Santé : Tchad adopte un document sur le dispositif d’assurance

Ce texte adopté le 17 juillet dernier par les experts tchadiens du domaine de la santé, sera un guide qui les aidera à mettre en place un dispositif d’assurance-santé.

 

Le Tchad vient d’adopter son « document d’orientation du dispositif d’assurance-santé » pour mieux faire face à de multiples problèmes de santé publique que connaît sa population. Pour sa mise en œuvre, de nombreux défis épidémiologiques, financiers et humains, restent à relever.

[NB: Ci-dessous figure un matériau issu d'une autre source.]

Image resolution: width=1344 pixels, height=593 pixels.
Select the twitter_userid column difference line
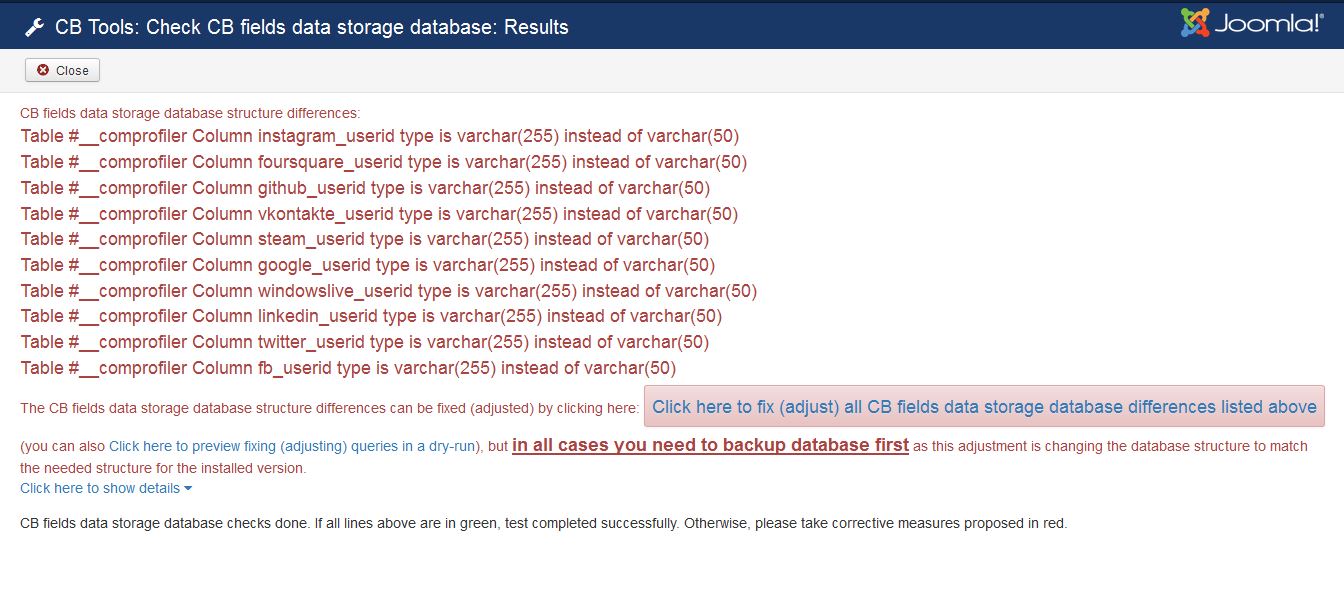pyautogui.click(x=365, y=342)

Ce document, adopté mardi dans la capitale tchadienne par les différents chefs de départements ministériels impliqués dans le secteur et les techniciens du ministère de la Santé publique, sous la coordination technique de la Cellule interministérielle de coordination de la mise en œuvre de la Couverture santé universelle (CIC-CSU), constitue un cadre de dialogue entre le gouvernement de la République du Tchad et les partenaires techniques et financiers.

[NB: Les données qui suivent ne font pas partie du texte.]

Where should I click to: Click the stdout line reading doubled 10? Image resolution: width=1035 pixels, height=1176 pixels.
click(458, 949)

Il « sera un guide, une feuille de route pour toutes les actions qui seront menées dans ce domaine, les prochaines années », a déclaré Kalzeubé Payimi Deubet, ministre d’Etat, secrétaire général à la présidence.

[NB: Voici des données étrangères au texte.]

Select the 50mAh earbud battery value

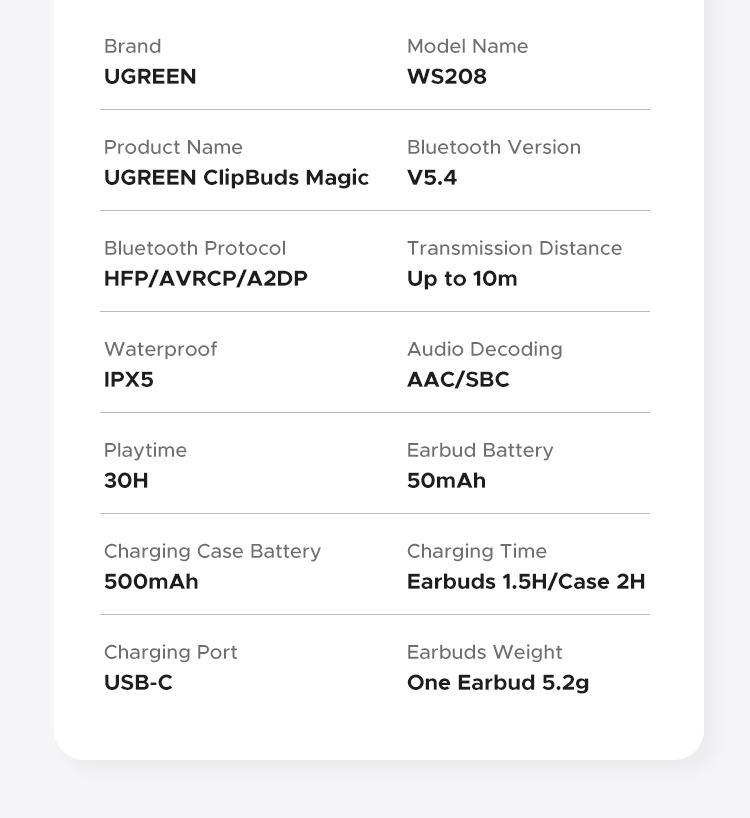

« En adoptant la stratégie nationale de couverture santé universelle en 2015, puis le plan national stratégique pour sa mise en œuvre en 2016, le Tchad vise à atteindre une situation où toutes les populations peuvent obtenir les services de santé de qualité dont elles ont besoin, sans que le coût ne les expose à des difficultés financières, ou à renoncer de se soigner », a-t-il précisé.

La dernière enquête démographique et de santé au Tchad, réalisée en 2014 et 2015, a attesté qu’à la suite des efforts déjà fournis, les indicateurs de santé se sont nettement améliorés durant les dix dernières années. Mais beaucoup reste à faire. Le taux de mortalité maternelle est de 1 084 décès pour 100 000 naissances vivantes, une mortalité néonatale de 39 pour 1 000 et un taux d’accouchements assistés par un personnel qualifié à 23%.

Au premier rang des problèmes de santé publique, il y a le paludisme, première cause de consultations et près de 40% de décès qui surviennent dans les hôpitaux et centres de santé, selon des données du Programme national de lutte contre le paludisme (PNLP). Il y a aussi la prévalence du VIH-sida, dont le taux est de 3,3%, selon l’enquête de 2015.

En plus de situation épidémiologique fragile, le Tchad fait face à une pénurie chronique de personnel de santé: en moyenne 2,74 professionnels de santé pour 10 000 habitants, selon l’enquête de 2015, alors que la norme de l’Organisation mondiale de la santé (OMS) est de 23 travailleurs pour autant d’habitants. Autre disparité, l’indice de disponibilité du personnel au niveau national est très faible (13%), tandis qu’il est très élevé à N’Djaména, la capitale (82%). Quant aux médecins, ils ne sont que 660 opérationnels contre 1 375 recommandés.

Pire, depuis trois ans, le Tchad est plongé dans une grave crise économique provoquée par la chute des cours du pétrole et exacerbée par un manque de diversification économique. En réponse, des mesures d’austérité ont été prises réduisant notamment les dépenses publiques, y compris dans les domaines sanitaires.

« Pour améliorer cette situation, le ministère de la Santé publique a mis en place diverses stratégies à haut niveau et à haut impact, notamment la mise en œuvre du financement basé sur le résultat dans quelques districts sanitaires pilotes, avant de passer progressivement à une échelle sur douze districts », a expliqué Aziz Mahamat Saleh, ministre de la Santé publique.

« Il y a aussi la stratégie nationale de santé communautaire qui est en train d’être mise en place, pour une meilleure implication des populations, avec le recrutement planifié de 40 000 agents de santé communautaire, soit deux agents par village », a-t-il ajouté.